At the time, SNTs and neighbourhood policing were very much in vogue but a common complaint, mainly from people like councillors rather than actual residents, was that the SNTs weren’t always immediately available. It seems to have been particularly upsetting when they were off duty for a few days (perish the thought they have the equivalent of a weekend). This was largely down to a misunderstanding of what SNTs were meant to do. Neighbourhood Policing should be longer-term, building relationships and problem solving and not responding immediately to issues which is the function of, funnily enough, response policing.

Johnson was enthused by the idea of 24-hour Safer Neighbourhood Teams. They had been trialled by Hammersmith and Fulham Council (at that stage in its brief period of Conservative control) who were funding round-the-clock teams in two areas. I’d actually visited them and found the scheme under-whelming. It was expensive and without any robust evaluation of effectiveness but had strong political support which was evidenced, perhaps, by the lack of any exit strategy. An exit strategy wouldn’t be needed, I was told, because they would be successful. I was unconvinced.

Johnson, however, had no doubt they would be a fantastic success. I presented the alternative view that it would be an expensive white elephant. For around the clock coverage you’d increase the SNT wage bill by three or four times to satisfy a need that simply wasn’t there. London, outside the centre, is not really a 24-hour city and people, including criminals, tended to sleep at night. Realistically no-one needing the police at 5am would dream of looking up their SNT number rather than dialling 999. And if there were a few places that a middle-of-the-night problem was suited to SNT intervention SNTs would change shift patterns to match.

I did not persuade him.
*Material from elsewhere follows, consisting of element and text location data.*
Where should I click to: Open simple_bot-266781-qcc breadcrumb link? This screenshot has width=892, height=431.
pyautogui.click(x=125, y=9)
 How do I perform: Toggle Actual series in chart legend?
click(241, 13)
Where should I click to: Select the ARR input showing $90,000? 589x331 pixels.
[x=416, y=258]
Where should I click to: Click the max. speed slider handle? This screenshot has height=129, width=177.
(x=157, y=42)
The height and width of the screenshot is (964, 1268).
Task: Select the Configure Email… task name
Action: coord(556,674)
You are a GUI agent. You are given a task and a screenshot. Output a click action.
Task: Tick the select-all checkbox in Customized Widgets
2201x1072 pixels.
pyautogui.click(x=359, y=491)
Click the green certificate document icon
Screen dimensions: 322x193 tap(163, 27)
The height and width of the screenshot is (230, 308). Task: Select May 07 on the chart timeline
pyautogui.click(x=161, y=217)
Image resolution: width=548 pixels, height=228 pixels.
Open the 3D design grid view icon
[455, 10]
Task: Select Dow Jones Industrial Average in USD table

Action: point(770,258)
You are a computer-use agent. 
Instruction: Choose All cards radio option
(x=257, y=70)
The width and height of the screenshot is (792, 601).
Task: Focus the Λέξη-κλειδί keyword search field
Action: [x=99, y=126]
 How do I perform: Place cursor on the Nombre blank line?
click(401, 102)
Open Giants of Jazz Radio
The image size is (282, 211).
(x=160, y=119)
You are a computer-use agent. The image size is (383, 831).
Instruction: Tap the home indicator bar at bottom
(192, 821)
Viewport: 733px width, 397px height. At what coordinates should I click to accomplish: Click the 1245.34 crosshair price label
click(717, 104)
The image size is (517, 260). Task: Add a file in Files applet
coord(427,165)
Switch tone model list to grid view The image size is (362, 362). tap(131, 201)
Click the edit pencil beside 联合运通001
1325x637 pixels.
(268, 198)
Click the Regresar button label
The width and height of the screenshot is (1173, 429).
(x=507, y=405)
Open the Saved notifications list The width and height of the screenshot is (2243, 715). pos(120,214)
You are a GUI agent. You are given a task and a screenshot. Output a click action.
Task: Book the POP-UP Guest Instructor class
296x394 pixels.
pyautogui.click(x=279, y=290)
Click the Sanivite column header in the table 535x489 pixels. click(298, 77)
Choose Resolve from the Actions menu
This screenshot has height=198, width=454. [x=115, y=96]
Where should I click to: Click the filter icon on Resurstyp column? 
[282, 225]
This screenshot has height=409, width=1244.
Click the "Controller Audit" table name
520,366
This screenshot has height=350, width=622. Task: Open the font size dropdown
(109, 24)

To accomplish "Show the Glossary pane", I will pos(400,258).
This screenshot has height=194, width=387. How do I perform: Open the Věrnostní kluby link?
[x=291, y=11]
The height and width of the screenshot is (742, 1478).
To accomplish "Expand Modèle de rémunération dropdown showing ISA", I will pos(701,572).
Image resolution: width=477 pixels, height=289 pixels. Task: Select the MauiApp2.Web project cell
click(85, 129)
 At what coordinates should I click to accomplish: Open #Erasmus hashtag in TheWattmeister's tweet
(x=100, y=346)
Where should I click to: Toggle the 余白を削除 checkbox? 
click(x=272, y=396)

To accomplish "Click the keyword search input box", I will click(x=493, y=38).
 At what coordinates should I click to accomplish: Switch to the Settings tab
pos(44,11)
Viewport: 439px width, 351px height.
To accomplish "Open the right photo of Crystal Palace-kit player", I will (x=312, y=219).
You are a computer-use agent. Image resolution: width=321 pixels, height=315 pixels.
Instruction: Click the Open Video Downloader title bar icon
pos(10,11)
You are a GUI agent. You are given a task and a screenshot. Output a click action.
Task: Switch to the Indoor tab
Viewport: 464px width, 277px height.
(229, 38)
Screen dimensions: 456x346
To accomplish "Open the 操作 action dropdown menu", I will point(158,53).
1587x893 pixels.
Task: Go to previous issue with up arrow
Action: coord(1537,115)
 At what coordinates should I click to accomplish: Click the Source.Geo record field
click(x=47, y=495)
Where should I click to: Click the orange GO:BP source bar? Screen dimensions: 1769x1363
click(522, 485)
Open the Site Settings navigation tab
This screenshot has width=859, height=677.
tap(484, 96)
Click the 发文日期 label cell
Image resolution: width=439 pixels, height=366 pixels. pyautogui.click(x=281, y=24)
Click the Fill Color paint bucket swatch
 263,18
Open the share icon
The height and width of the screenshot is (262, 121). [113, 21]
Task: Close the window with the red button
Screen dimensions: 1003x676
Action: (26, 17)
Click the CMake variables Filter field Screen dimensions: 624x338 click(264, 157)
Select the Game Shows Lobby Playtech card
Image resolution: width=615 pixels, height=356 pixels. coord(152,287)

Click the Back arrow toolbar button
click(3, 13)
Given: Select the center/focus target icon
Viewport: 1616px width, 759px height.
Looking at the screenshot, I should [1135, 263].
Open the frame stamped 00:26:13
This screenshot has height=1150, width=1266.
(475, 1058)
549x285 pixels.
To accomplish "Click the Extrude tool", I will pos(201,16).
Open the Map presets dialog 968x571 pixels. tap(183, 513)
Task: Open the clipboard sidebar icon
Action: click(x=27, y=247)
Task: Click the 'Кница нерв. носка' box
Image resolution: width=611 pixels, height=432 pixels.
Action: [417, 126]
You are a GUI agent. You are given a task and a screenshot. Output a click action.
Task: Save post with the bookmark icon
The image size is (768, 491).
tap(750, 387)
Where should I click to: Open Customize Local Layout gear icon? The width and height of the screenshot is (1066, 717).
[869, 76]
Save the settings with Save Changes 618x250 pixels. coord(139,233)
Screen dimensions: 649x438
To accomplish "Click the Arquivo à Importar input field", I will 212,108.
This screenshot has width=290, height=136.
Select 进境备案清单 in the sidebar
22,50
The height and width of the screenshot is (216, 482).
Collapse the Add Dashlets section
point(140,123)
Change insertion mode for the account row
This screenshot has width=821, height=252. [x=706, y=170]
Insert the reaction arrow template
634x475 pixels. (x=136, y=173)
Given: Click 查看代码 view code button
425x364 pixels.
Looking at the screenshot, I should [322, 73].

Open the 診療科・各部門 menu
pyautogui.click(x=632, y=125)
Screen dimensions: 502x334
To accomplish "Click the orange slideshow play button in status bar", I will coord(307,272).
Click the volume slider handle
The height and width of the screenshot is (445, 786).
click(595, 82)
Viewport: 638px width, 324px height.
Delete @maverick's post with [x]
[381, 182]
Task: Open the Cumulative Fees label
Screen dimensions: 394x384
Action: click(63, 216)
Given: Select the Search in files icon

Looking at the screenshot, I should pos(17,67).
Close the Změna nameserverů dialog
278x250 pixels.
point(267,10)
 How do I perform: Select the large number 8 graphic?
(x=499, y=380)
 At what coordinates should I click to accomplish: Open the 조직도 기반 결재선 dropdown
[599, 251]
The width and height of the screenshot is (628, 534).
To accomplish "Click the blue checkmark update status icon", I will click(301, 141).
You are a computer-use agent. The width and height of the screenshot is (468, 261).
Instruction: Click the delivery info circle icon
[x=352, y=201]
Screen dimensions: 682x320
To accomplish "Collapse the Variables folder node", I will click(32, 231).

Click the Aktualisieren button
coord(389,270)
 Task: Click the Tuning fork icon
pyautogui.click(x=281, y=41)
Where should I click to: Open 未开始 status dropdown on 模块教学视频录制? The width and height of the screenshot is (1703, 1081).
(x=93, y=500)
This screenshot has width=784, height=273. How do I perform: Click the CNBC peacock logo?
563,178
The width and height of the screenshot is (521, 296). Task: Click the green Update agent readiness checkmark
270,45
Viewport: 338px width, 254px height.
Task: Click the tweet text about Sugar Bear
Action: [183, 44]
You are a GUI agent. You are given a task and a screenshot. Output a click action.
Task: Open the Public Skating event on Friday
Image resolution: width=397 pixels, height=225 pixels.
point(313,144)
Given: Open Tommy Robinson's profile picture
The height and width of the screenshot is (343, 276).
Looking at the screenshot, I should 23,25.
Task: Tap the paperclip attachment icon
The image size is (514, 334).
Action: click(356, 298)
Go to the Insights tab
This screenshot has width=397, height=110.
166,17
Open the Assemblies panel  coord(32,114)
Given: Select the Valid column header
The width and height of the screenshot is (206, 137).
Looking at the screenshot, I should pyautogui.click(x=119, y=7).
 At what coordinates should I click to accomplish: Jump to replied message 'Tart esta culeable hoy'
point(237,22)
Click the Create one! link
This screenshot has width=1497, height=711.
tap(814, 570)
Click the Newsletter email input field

Johnson suggested that SNTs could be grouped to cover off-peak policing more cost-effectively. That this was in essence just replicating the sectors in which response policing was already organised was an irrelevant operational detail. His new area-based SNT-response team would, in some nuanced way, be different to the existing area-based non-SNT-response teams. Johnson voiced his opinion that 24-hour SNT policing would be hugely popular and the discussion moved into some other policy area.

Ultimately the idea did not make Johnson’s election manifesto. I don’t think that discussion had anything to do with that. While possible it prompted him to give the idea the few moment’s thought it would take to realise it was unworkable I think it more likely some advisor managed to quietly sideline the idea. Throughout his time at City Hall there was the fiction that it was a mark of his leadership qualities that he appointed high-quality staff to do the work. It seems more and more people are interpreting that less as a leadership quality as more as a reflection of his laziness and lack of ability.

The fact he’s anywhere near becoming Prime Minister should be terrifying. Especially when his likely Cabinet would surely be one of the lowest calibre the country has ever seen. That he’s somehow the favourite among the small, unrepresentative, Conservative party membership is just more evidence that our political system is broken and utterly unsuitable for the 21st century.